Return, word for word, only the lines of the data below that lie between the line with "Given: Select the Family" and the line with "Given: Go to アクション センター in related items", those two lines included.

Extracted data below:

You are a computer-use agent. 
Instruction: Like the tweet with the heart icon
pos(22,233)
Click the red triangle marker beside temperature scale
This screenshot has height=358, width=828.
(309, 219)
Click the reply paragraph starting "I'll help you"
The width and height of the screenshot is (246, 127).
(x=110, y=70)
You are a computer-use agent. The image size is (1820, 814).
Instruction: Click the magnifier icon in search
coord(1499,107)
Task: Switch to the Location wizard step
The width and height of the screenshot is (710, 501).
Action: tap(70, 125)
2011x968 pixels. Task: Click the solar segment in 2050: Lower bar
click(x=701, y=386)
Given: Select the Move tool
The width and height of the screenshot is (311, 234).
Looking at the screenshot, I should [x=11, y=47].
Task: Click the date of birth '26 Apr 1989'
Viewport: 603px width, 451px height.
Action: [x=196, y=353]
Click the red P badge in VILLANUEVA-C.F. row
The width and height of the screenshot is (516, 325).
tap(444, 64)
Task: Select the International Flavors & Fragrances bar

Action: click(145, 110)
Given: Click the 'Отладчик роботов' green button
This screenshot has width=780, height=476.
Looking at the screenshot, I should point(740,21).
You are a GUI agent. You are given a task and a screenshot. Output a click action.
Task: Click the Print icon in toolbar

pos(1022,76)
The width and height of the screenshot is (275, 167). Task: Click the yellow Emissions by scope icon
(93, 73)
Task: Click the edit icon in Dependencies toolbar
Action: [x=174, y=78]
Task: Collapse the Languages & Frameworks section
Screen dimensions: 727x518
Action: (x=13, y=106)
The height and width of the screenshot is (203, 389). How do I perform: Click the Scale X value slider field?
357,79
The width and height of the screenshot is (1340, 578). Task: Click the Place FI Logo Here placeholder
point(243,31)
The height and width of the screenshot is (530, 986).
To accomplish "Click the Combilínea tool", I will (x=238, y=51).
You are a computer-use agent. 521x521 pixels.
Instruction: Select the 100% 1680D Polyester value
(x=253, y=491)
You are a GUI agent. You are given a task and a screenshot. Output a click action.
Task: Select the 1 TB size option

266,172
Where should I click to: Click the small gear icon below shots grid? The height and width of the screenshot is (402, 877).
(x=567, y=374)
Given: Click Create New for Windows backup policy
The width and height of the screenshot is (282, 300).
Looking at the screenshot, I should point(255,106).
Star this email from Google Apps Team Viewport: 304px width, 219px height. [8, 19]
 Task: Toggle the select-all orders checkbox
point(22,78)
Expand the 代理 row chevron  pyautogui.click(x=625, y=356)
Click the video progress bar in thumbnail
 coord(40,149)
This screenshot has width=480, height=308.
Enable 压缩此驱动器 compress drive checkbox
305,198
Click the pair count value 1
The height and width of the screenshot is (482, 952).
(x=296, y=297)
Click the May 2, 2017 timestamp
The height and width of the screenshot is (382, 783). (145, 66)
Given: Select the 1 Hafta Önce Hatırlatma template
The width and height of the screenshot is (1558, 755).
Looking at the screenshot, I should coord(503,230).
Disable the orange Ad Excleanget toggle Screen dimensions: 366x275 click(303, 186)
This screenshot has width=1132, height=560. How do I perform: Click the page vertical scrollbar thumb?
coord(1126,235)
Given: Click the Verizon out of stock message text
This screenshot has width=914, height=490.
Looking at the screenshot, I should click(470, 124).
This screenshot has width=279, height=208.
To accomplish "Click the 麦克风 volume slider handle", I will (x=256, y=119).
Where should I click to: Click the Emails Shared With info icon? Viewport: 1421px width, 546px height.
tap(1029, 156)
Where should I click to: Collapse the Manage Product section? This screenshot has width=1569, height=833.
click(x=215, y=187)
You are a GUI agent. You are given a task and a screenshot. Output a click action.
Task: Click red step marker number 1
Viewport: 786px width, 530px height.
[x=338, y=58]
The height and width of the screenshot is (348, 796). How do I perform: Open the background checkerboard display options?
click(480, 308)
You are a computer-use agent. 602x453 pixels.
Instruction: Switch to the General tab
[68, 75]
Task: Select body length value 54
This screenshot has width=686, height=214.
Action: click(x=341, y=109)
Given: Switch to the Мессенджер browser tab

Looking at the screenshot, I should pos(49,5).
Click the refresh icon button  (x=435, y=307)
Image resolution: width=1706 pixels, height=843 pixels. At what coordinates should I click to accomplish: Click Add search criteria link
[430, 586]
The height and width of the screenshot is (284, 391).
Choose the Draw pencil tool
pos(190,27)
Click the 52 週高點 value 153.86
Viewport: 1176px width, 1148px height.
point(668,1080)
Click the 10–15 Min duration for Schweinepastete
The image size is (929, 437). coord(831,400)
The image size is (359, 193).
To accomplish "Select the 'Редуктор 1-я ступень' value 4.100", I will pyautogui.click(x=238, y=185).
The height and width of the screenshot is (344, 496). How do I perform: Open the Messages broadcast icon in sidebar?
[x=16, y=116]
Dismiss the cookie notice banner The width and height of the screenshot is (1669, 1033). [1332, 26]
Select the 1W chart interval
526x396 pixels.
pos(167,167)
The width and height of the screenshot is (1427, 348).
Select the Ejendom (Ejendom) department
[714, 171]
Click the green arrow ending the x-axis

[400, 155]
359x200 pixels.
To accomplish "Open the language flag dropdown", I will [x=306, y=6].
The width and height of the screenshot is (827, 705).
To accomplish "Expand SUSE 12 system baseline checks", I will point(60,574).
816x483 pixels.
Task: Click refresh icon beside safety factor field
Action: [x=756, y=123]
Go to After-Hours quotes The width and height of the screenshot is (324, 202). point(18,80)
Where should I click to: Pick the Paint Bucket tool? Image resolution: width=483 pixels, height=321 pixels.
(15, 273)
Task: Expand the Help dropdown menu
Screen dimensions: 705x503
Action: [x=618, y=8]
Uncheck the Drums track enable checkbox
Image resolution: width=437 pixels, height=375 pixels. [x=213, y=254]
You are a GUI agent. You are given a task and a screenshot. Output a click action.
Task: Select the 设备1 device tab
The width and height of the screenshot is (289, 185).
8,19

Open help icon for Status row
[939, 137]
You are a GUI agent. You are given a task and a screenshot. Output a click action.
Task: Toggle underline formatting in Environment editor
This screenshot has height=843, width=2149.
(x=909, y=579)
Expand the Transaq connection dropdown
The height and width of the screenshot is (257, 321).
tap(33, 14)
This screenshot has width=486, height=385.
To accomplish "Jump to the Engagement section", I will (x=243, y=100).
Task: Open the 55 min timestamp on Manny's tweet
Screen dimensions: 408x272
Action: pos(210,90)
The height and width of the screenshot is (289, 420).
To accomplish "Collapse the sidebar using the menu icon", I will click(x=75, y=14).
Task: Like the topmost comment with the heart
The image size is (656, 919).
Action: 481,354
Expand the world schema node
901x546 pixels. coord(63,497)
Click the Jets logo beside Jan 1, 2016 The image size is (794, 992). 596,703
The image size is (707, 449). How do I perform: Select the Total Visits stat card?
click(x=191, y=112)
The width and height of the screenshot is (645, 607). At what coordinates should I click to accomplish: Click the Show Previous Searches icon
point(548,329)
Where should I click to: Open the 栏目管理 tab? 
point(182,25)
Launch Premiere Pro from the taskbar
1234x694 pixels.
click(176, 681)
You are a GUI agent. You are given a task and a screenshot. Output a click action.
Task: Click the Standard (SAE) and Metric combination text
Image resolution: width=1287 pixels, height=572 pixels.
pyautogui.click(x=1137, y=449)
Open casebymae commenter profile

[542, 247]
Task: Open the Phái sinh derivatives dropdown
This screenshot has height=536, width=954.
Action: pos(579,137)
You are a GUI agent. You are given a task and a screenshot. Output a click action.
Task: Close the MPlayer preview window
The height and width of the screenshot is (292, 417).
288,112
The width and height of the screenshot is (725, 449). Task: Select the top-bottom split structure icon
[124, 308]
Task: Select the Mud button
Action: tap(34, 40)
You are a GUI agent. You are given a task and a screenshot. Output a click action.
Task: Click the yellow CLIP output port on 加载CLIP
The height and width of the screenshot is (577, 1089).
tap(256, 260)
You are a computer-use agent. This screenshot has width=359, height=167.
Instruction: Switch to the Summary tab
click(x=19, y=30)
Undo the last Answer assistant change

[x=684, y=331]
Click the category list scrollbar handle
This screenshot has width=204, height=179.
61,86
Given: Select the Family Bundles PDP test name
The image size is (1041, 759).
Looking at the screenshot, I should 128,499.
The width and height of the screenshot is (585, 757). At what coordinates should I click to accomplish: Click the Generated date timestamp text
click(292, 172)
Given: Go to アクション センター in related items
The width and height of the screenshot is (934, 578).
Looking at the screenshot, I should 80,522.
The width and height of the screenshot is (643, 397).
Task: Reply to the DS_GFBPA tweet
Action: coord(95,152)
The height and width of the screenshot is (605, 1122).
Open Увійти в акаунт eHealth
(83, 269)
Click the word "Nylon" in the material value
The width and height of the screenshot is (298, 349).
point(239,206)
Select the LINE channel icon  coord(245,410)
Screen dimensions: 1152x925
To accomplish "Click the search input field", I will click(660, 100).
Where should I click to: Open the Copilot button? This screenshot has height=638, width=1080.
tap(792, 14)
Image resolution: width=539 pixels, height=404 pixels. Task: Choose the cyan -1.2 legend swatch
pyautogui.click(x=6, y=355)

End of Extracted data.

**Answer area**
Given: Select the Family Bundles PDP test name
The image size is (1041, 759).
Looking at the screenshot, I should 128,499.
The width and height of the screenshot is (585, 757). At what coordinates should I click to accomplish: Click the Generated date timestamp text
click(292, 172)
Given: Go to アクション センター in related items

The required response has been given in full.